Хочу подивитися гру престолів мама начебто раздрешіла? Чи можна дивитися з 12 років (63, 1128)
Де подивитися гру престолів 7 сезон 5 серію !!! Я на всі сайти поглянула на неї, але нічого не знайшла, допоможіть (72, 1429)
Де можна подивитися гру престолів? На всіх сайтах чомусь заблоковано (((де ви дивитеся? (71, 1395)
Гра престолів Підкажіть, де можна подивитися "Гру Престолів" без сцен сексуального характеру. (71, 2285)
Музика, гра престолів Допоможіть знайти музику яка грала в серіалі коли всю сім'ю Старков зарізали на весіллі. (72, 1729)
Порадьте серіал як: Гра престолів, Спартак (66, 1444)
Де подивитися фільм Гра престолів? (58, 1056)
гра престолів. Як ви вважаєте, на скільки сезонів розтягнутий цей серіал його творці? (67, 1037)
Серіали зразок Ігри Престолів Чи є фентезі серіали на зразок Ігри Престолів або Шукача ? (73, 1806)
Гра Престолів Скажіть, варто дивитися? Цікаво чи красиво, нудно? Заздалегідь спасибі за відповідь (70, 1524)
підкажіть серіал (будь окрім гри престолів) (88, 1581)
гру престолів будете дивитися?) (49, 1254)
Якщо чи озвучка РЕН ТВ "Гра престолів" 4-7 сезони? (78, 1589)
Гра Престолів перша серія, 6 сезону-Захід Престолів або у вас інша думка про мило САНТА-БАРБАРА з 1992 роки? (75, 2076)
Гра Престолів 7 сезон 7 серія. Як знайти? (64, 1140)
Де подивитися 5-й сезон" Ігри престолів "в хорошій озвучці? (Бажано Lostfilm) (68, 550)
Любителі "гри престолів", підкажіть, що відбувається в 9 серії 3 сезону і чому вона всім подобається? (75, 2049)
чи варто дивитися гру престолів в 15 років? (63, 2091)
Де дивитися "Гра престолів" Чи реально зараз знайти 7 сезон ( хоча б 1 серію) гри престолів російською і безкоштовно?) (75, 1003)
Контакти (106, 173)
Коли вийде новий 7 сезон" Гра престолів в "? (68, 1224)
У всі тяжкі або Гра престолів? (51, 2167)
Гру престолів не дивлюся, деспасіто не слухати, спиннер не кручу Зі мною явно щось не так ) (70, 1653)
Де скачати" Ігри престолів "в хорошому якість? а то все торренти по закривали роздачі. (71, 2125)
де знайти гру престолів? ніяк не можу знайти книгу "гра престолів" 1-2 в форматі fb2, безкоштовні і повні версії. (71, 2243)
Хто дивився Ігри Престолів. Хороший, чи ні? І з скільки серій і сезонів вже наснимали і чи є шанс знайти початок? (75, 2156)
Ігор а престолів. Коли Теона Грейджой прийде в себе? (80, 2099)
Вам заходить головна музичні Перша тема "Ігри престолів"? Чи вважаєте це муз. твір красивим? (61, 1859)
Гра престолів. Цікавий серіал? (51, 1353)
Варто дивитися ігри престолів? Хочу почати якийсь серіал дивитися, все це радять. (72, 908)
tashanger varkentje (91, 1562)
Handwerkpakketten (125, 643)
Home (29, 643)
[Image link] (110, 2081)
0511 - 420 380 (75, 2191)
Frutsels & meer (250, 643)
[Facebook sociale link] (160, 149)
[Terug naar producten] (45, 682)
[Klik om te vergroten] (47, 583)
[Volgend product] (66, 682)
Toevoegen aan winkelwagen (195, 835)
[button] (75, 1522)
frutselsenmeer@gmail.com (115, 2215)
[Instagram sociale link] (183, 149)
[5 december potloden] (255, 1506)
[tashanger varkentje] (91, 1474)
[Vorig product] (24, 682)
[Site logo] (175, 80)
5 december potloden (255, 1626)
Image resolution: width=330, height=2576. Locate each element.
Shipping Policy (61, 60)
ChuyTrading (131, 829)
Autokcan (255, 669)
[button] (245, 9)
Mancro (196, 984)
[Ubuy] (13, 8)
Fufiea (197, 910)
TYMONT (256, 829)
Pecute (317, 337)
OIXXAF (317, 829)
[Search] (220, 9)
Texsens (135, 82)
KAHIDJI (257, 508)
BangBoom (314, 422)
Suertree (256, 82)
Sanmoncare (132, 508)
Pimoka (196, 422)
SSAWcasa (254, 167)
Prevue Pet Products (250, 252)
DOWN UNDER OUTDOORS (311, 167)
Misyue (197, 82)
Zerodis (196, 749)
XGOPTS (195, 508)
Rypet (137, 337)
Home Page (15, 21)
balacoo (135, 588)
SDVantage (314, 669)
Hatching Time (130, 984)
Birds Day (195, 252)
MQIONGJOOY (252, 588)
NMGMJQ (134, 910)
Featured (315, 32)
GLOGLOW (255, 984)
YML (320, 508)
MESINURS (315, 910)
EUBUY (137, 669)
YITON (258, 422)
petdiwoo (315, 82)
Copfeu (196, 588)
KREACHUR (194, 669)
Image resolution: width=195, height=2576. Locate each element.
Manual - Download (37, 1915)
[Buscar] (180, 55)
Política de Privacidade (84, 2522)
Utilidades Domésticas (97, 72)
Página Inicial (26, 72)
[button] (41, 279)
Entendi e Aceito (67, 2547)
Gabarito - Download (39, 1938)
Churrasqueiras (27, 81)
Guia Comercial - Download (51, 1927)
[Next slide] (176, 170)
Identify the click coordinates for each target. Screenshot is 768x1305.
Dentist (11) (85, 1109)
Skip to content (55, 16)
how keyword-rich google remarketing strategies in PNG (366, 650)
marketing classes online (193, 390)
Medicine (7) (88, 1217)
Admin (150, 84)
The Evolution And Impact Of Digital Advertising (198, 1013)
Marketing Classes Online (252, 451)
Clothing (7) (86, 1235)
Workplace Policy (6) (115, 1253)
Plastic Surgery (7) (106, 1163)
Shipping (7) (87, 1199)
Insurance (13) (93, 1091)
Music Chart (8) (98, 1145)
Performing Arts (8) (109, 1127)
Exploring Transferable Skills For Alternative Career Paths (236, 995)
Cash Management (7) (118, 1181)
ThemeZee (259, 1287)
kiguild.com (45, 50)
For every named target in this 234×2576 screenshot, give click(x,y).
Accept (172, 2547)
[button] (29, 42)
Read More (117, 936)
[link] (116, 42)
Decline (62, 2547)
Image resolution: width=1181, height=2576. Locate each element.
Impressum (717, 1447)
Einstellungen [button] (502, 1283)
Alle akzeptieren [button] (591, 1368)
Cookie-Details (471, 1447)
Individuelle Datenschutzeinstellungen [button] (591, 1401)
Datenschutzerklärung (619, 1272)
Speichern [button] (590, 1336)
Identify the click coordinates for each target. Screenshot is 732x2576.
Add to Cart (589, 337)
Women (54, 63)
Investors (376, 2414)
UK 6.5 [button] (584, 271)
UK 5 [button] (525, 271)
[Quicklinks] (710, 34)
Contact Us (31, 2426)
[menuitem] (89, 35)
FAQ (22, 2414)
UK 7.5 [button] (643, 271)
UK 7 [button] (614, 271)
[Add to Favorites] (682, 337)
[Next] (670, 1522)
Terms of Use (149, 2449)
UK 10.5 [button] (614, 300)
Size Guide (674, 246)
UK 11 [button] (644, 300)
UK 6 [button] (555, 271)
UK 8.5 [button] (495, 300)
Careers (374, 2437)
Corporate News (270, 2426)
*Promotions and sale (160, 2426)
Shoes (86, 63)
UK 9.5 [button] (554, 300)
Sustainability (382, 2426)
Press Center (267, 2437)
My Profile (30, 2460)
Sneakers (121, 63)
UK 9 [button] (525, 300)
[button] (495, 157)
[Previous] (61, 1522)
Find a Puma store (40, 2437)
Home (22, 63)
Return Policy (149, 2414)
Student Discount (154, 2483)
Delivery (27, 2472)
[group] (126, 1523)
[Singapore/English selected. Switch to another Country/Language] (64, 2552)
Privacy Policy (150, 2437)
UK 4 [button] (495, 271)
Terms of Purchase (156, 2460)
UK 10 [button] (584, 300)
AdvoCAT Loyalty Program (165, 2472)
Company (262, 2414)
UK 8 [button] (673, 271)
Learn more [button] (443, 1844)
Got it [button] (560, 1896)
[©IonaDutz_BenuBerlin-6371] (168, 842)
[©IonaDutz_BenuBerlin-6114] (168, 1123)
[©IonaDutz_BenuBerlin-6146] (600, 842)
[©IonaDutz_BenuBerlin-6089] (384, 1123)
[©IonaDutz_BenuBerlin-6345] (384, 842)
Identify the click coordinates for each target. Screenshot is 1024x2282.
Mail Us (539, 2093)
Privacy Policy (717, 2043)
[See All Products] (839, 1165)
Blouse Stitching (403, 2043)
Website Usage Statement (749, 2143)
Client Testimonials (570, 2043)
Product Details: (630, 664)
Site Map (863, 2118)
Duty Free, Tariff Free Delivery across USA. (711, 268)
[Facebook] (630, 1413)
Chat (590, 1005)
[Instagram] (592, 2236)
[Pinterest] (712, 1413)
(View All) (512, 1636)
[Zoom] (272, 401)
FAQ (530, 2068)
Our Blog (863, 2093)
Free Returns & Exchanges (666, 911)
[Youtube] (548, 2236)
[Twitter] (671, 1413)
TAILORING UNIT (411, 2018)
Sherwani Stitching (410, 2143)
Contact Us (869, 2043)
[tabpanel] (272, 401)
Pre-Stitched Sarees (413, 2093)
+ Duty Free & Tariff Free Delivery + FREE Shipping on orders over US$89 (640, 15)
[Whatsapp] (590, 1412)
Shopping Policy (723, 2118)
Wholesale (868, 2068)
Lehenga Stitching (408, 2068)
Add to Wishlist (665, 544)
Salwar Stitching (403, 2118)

- _YOUR ASSIGNMENT_
The stretch of entries above that starts with the line containing "SDVantage (314, 669)" and goes on through the line containing "Clothing (7) (86, 1235)" is to be transcribed exactly, and no other line is to be transcribed.

- _ANSWER TO THIS TASK_
SDVantage (314, 669)
Hatching Time (130, 984)
Birds Day (195, 252)
MQIONGJOOY (252, 588)
NMGMJQ (134, 910)
Featured (315, 32)
GLOGLOW (255, 984)
YML (320, 508)
MESINURS (315, 910)
EUBUY (137, 669)
YITON (258, 422)
petdiwoo (315, 82)
Copfeu (196, 588)
KREACHUR (194, 669)
Image resolution: width=195, height=2576. Locate each element.
Manual - Download (37, 1915)
[Buscar] (180, 55)
Política de Privacidade (84, 2522)
Utilidades Domésticas (97, 72)
Página Inicial (26, 72)
[button] (41, 279)
Entendi e Aceito (67, 2547)
Gabarito - Download (39, 1938)
Churrasqueiras (27, 81)
Guia Comercial - Download (51, 1927)
[Next slide] (176, 170)
Identify the click coordinates for each target. Screenshot is 768x1305.
Dentist (11) (85, 1109)
Skip to content (55, 16)
how keyword-rich google remarketing strategies in PNG (366, 650)
marketing classes online (193, 390)
Medicine (7) (88, 1217)
Admin (150, 84)
The Evolution And Impact Of Digital Advertising (198, 1013)
Marketing Classes Online (252, 451)
Clothing (7) (86, 1235)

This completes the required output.